Figure 3 |. Intracellular acetate metabolism and the flow of acetate carbons.

Acetate is taken up by the cell through the mechanisms described in FIG. 2. Intracellular acetate is quickly converted into acetyl-CoA by acetyl-CoA synthetase 2 (ACSS2; nucleocytosolic) or ACSS1 (mitochondrial). Cytosolic acetyl-CoA can be used in various biosynthetic pathways, including those that produce fatty acids, isoprenoids and sterols, ketones and N-acetyl-glucosamines (top).
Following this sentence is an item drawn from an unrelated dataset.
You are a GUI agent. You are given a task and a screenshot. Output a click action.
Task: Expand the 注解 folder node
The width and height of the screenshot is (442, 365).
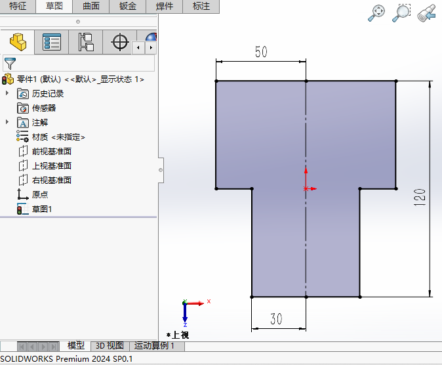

Alternatively, acetyl-CoA can be used by lysine acetyltransferases (KATs) to acetylate metabolites and proteins, including histones (bottom right). Conversely, histones, as well as other proteins, and metabolites can be deacetylated by specific lysine deacetylases (KDACs), such as Zn²⁺-containing KDACs (Zn-KDACs), or metabolite deacetylases to regenerate acetate. Mitochondrial acetyl-CoA enters the tricarboxylic acid (TCA) cycle and condenses with oxaloacetate to form citrate (bottom left). Citrate can be further oxidized through the TCA cycle, generating reducing equivalents for ATP production, or citrate can be exported to the cytosol and cleaved back into acetyl-CoA and oxaloacetate. Ac, acetylation; ACCα, acetyl-CoA carboxylase-α; ACLY, ATP citrate lyase; ACOT12, acyl-CoA thioesterase 12; FASN, fatty acid synthase; HMG-CoA, hydroxymethylglutaryl-CoA; HMGCS, hydroxymethylglutaryl-CoA synthase; (S)MCT, (sodium-coupled) monocarboxylate transporter.